*** TASK INPUT

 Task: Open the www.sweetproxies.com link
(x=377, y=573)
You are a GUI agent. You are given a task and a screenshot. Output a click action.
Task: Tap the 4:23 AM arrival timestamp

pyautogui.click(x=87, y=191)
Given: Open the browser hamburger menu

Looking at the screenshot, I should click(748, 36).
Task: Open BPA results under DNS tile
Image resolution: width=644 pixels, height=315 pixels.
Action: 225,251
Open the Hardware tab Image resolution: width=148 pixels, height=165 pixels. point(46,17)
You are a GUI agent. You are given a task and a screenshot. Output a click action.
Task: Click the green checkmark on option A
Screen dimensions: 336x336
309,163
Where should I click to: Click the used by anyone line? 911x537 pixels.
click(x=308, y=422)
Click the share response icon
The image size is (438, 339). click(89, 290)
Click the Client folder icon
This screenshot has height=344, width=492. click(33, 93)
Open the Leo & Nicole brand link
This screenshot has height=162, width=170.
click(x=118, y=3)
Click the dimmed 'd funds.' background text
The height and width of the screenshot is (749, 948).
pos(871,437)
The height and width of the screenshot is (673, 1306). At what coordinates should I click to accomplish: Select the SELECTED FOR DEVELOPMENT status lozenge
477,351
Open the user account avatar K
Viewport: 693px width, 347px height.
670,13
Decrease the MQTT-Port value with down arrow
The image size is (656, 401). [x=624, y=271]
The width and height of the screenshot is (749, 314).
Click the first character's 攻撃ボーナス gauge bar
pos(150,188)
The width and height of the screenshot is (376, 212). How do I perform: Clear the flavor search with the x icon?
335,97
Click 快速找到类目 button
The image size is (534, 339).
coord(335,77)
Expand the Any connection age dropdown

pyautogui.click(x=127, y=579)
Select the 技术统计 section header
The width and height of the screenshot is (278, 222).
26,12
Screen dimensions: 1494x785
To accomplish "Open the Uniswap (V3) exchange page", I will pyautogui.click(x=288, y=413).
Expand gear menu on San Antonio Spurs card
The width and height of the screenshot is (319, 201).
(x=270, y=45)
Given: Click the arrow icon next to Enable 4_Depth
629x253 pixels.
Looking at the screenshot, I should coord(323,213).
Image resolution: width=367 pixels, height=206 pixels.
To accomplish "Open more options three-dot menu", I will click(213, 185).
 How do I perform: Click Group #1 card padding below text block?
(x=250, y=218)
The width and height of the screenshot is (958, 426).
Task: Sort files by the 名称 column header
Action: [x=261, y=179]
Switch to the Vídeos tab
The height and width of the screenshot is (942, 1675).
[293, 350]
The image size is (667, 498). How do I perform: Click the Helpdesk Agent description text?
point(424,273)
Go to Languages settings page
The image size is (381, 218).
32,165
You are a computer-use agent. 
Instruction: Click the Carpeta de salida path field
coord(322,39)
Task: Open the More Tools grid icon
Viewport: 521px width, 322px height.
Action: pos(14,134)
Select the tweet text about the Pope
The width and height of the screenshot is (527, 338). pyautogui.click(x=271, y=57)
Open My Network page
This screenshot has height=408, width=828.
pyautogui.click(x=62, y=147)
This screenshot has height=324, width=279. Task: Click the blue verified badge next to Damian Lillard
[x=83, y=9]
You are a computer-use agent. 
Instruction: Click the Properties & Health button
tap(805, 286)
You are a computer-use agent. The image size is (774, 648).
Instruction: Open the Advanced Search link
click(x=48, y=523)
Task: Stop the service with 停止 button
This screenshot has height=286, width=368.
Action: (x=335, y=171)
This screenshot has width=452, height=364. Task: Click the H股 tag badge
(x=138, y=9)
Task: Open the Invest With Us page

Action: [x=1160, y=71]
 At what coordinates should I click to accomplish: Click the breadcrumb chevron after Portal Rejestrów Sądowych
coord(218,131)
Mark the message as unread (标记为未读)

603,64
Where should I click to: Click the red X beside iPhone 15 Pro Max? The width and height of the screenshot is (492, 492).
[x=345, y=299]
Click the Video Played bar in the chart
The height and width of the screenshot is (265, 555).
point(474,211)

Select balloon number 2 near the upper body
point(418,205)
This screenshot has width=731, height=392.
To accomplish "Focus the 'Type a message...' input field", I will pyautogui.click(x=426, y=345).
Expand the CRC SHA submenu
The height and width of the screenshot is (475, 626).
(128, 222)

******

PROBLEM STATEMENT - This calls for repeating all of the records, character for character.

SOLVED PROBLEM -
 Task: Open the www.sweetproxies.com link
(x=377, y=573)
You are a GUI agent. You are given a task and a screenshot. Output a click action.
Task: Tap the 4:23 AM arrival timestamp

pyautogui.click(x=87, y=191)
Given: Open the browser hamburger menu

Looking at the screenshot, I should click(748, 36).
Task: Open BPA results under DNS tile
Image resolution: width=644 pixels, height=315 pixels.
Action: 225,251
Open the Hardware tab Image resolution: width=148 pixels, height=165 pixels. point(46,17)
You are a GUI agent. You are given a task and a screenshot. Output a click action.
Task: Click the green checkmark on option A
Screen dimensions: 336x336
309,163
Where should I click to: Click the used by anyone line? 911x537 pixels.
click(x=308, y=422)
Click the share response icon
The image size is (438, 339). click(89, 290)
Click the Client folder icon
This screenshot has height=344, width=492. click(33, 93)
Open the Leo & Nicole brand link
This screenshot has height=162, width=170.
click(x=118, y=3)
Click the dimmed 'd funds.' background text
The height and width of the screenshot is (749, 948).
pos(871,437)
The height and width of the screenshot is (673, 1306). At what coordinates should I click to accomplish: Select the SELECTED FOR DEVELOPMENT status lozenge
477,351
Open the user account avatar K
Viewport: 693px width, 347px height.
670,13
Decrease the MQTT-Port value with down arrow
The image size is (656, 401). [x=624, y=271]
The width and height of the screenshot is (749, 314).
Click the first character's 攻撃ボーナス gauge bar
pos(150,188)
The width and height of the screenshot is (376, 212). How do I perform: Clear the flavor search with the x icon?
335,97
Click 快速找到类目 button
The image size is (534, 339).
coord(335,77)
Expand the Any connection age dropdown

pyautogui.click(x=127, y=579)
Select the 技术统计 section header
The width and height of the screenshot is (278, 222).
26,12
Screen dimensions: 1494x785
To accomplish "Open the Uniswap (V3) exchange page", I will pyautogui.click(x=288, y=413).
Expand gear menu on San Antonio Spurs card
The width and height of the screenshot is (319, 201).
(x=270, y=45)
Given: Click the arrow icon next to Enable 4_Depth
629x253 pixels.
Looking at the screenshot, I should coord(323,213).
Image resolution: width=367 pixels, height=206 pixels.
To accomplish "Open more options three-dot menu", I will click(213, 185).
 How do I perform: Click Group #1 card padding below text block?
(x=250, y=218)
The width and height of the screenshot is (958, 426).
Task: Sort files by the 名称 column header
Action: [x=261, y=179]
Switch to the Vídeos tab
The height and width of the screenshot is (942, 1675).
[293, 350]
The image size is (667, 498). How do I perform: Click the Helpdesk Agent description text?
point(424,273)
Go to Languages settings page
The image size is (381, 218).
32,165
You are a computer-use agent. 
Instruction: Click the Carpeta de salida path field
coord(322,39)
Task: Open the More Tools grid icon
Viewport: 521px width, 322px height.
Action: pos(14,134)
Select the tweet text about the Pope
The width and height of the screenshot is (527, 338). pyautogui.click(x=271, y=57)
Open My Network page
This screenshot has height=408, width=828.
pyautogui.click(x=62, y=147)
This screenshot has height=324, width=279. Task: Click the blue verified badge next to Damian Lillard
[x=83, y=9]
You are a computer-use agent. 
Instruction: Click the Properties & Health button
tap(805, 286)
You are a computer-use agent. The image size is (774, 648).
Instruction: Open the Advanced Search link
click(x=48, y=523)
Task: Stop the service with 停止 button
This screenshot has height=286, width=368.
Action: (x=335, y=171)
This screenshot has width=452, height=364. Task: Click the H股 tag badge
(x=138, y=9)
Task: Open the Invest With Us page

Action: [x=1160, y=71]
 At what coordinates should I click to accomplish: Click the breadcrumb chevron after Portal Rejestrów Sądowych
coord(218,131)
Mark the message as unread (标记为未读)

603,64
Where should I click to: Click the red X beside iPhone 15 Pro Max? The width and height of the screenshot is (492, 492).
[x=345, y=299]
Click the Video Played bar in the chart
The height and width of the screenshot is (265, 555).
point(474,211)

Select balloon number 2 near the upper body
point(418,205)
This screenshot has width=731, height=392.
To accomplish "Focus the 'Type a message...' input field", I will pyautogui.click(x=426, y=345).
Expand the CRC SHA submenu
The height and width of the screenshot is (475, 626).
(128, 222)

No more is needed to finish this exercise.